I normally don't get indignant about insensitive, even offensive, political speech. Nine times out of ten the indignation strikes me as phony coming from the right, and, as long-time Countdown fan, I'm starting to find the worst fishing trips in the world almost embarrassing. I get indignant over unchallenged lies and deceit; when the mayor said that the city budget had decreased drastically, when it was revenue that decreased drastically, and the Picayune called him a genius for borrowing money, I even got pissed off. But I don't get indignant over insensitivity.*

However, I heard the mayor say something on TV last night that shocked me. I can't find a video clip, so I'll quote from the Picayune:
Echoing Letten's comments, Nagin described the city's violent crime as concentrated and unlikely to affect visitors who frequent tourist destinations.

"You don't have anything to worry about," Nagin said. "I'm looking at this audience and you all don't look like young African-American males who are involved in drug activity."

Nagin's comments, to a group of cruise lines executives, sounded much more offensive when I heard than they seem as I read them. I didn't hear Letten's comments, so I can't comment on how they sounded. However,:
Most of the murders are committed by young men from "failed families, abject poverty." They can be related to drugs or retaliation for other murders or in response to slights or perceived slights, he said.

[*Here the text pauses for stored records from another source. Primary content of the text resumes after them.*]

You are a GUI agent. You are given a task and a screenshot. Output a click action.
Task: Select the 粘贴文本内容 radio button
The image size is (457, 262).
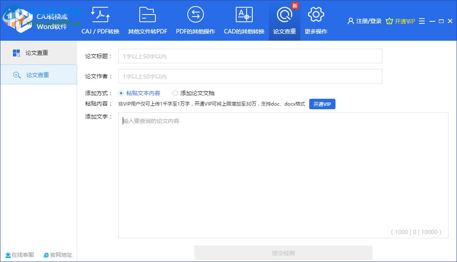click(121, 93)
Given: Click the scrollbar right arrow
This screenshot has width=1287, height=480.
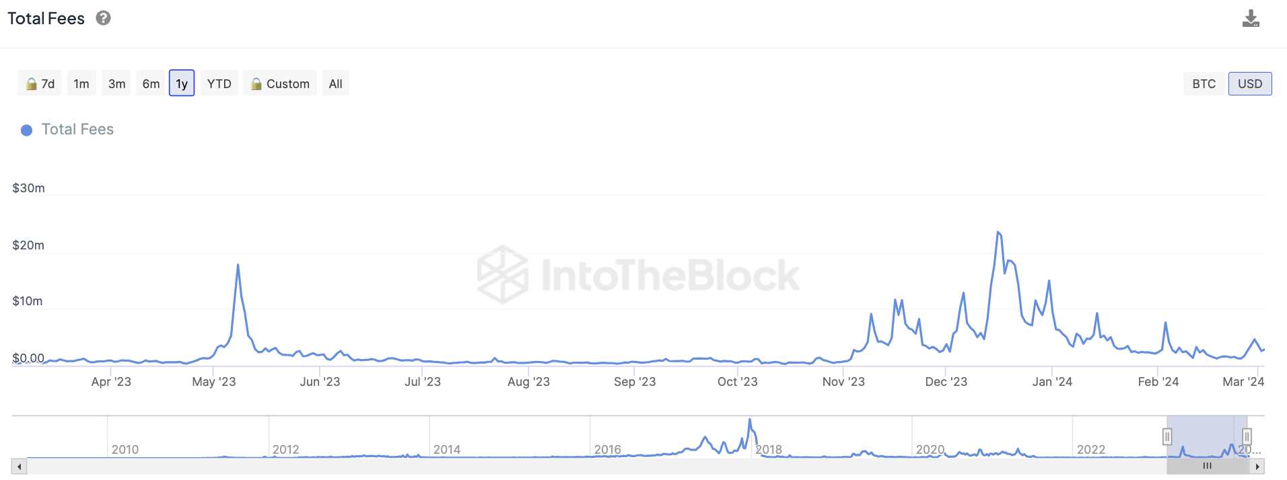Looking at the screenshot, I should 1257,467.
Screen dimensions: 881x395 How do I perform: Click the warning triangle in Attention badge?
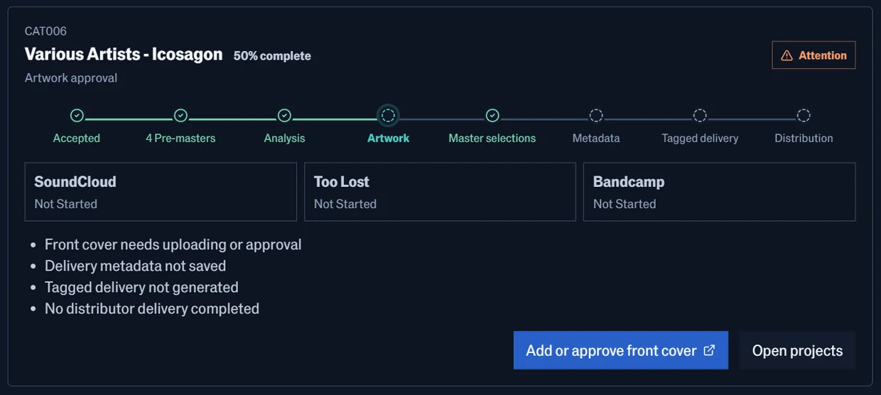pyautogui.click(x=787, y=55)
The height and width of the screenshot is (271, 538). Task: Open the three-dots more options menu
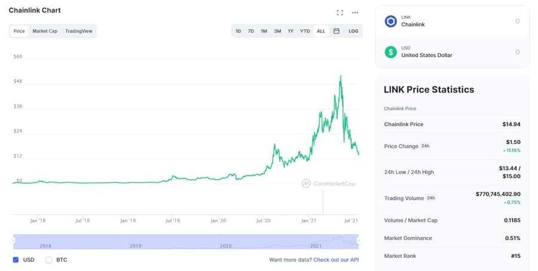click(355, 12)
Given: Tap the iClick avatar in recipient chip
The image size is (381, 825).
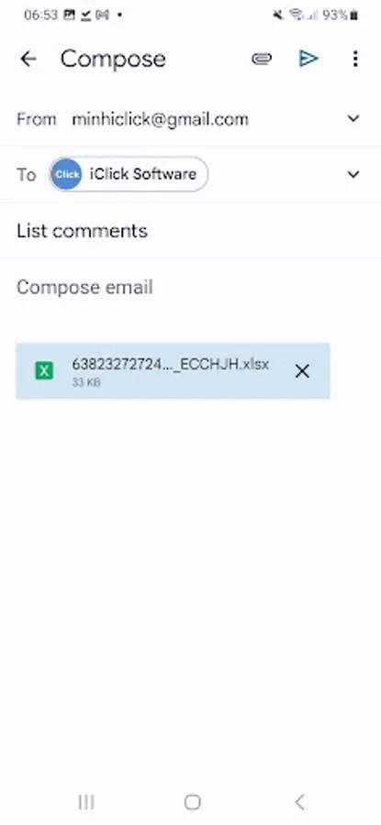Looking at the screenshot, I should (66, 174).
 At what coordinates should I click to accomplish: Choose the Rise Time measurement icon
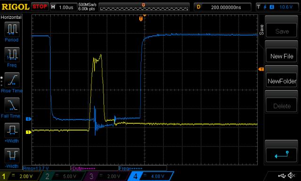click(x=12, y=80)
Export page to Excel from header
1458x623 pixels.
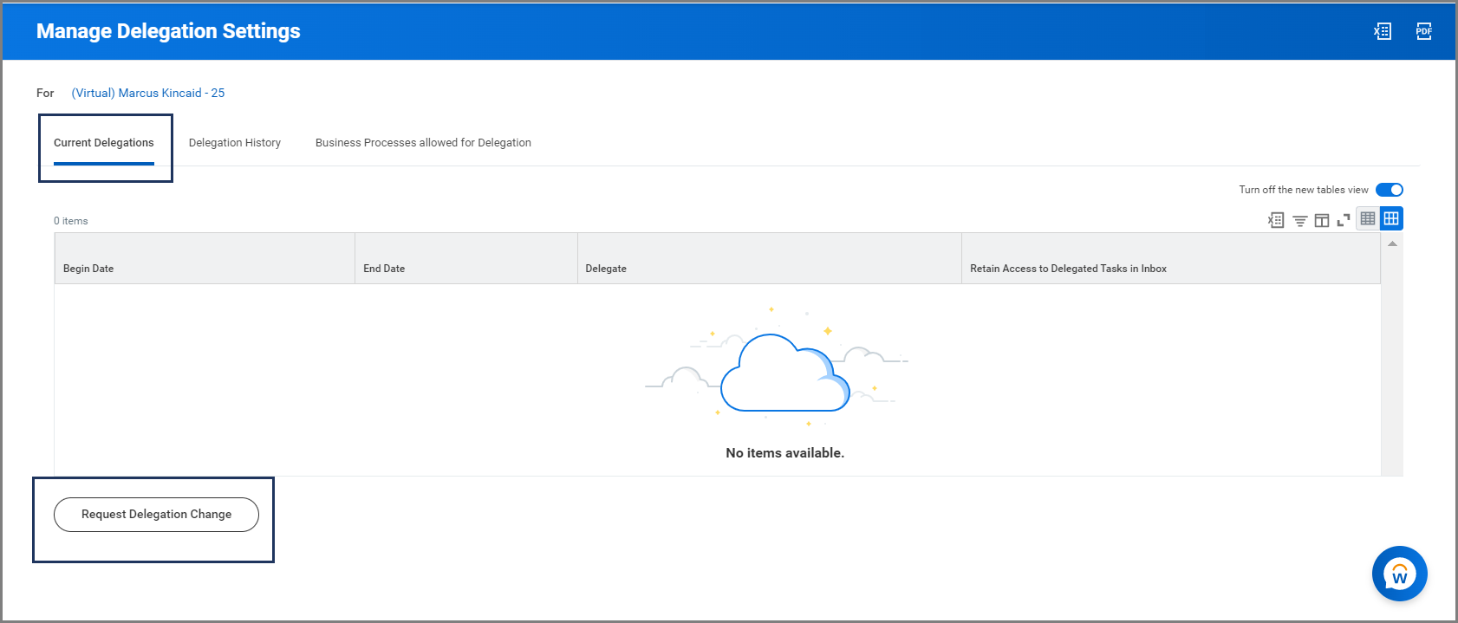pyautogui.click(x=1383, y=31)
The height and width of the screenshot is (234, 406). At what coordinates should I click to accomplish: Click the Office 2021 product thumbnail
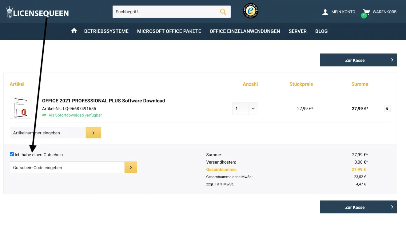[x=20, y=108]
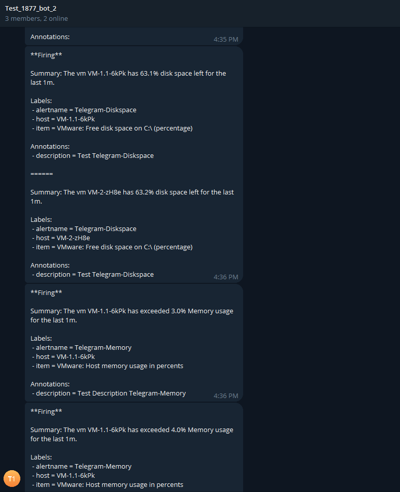400x492 pixels.
Task: Click the "3 members, 2 online" subtitle
Action: click(37, 19)
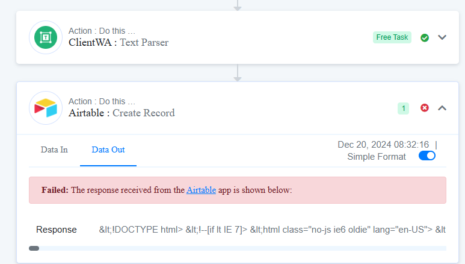Viewport: 465px width, 264px height.
Task: Click the red failed status icon
Action: [x=425, y=108]
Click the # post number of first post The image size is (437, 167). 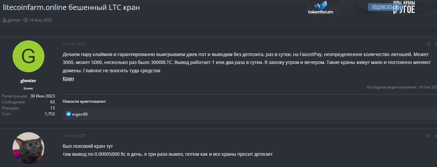coord(435,44)
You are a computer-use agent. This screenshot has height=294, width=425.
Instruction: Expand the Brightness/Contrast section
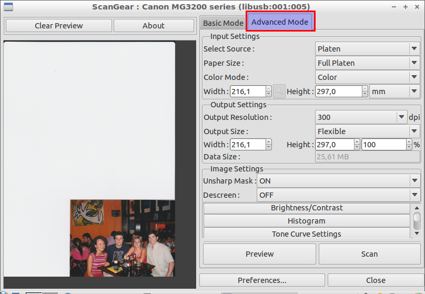coord(306,208)
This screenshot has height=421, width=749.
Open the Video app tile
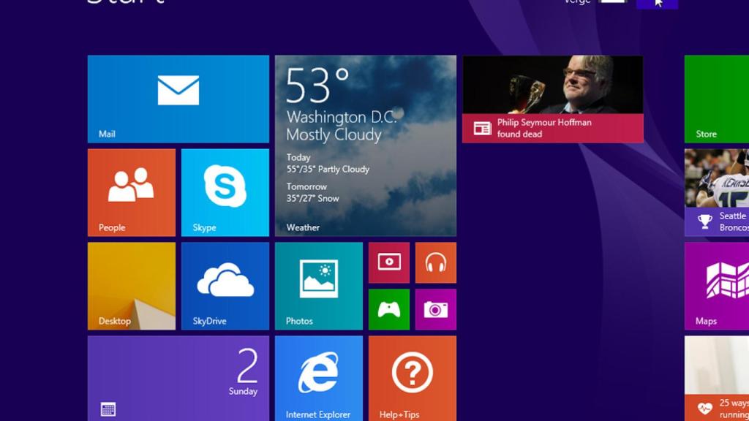tap(390, 262)
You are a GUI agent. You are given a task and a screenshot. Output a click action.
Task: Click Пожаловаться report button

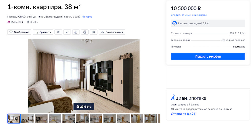click(112, 32)
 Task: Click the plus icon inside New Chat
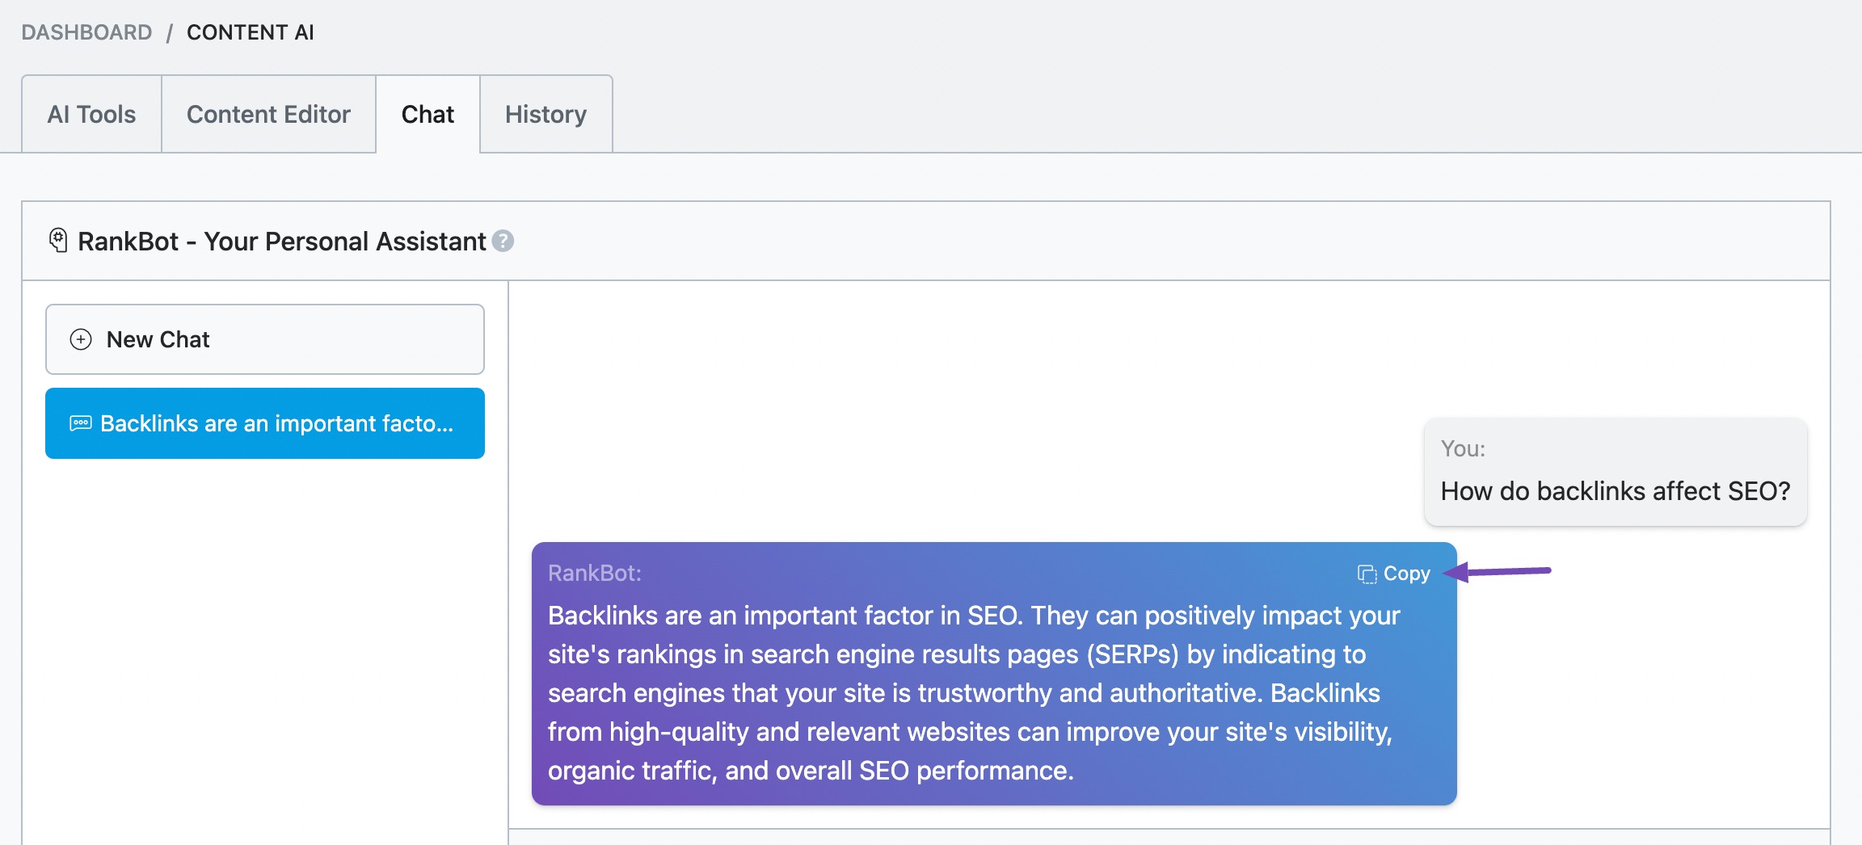80,339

Letten isn't the mayor, and his words aren't quite as insensitive. Am I wrong to find the mayor's statements appalling?

BTW, Letten went on to acknowledge a crime problem, even if he underplayed it. The mayor went on to imply that Bush was promise-keeper (sorta):
In response to a question about the safety of the city's levees, Nagin told the group that the systems that protect the French Quarter and the downtown areas are "in the best shape we've ever had in the history of the city." Weaknesses in the system remain on the West Bank of the city and in eastern New Orleans, Nagin said.

*I did object to "Chocolate City," but only because Nagin was already mayor and I thought that it was premeditated. At the time, I said it was minor if you thought it wasn't premeditated as I really didn't care if he was insensitive to white people. If it was premeditated, it meant that he didn't care about dividing and embarrassing the city, if it furthered his re-election chances. Since he was already mayor, he should have been putting the city first. And, that is what I said in real time.

I routinely post stuff about the mayor's insensitive and downright appalling comments.

This is just another one.

He seems like a headline whore, who believes that any press is good press, just spell my name right.

Just someone imagine if Arnie Fielkow or Stacy Head or Shelly Medura has said that.
That quote jumped out at me too, and I shook my head and thought about how I might blog about it. (Luckily, then I picked up a copy of the N.O. Levee satirical and my mood brightened.)

But when I came back to that quote, I became more angry about the larger issue: our mayor thinks it's much less serious, perhaps acceptable, to have violent crime concentrated in particular neighborhoods. It would "hurt the brand" more if incidents were more evenly dipersed.

Makes me wonder what the mayor and Chief would do if serious crimes started infecting the sacred tourist areas. Would that get their full attention and effort?
I heard that comment on the News.

This is a man who is African American, has sons, and just went to Jena.

Then he comes back here and sounds like David Duke.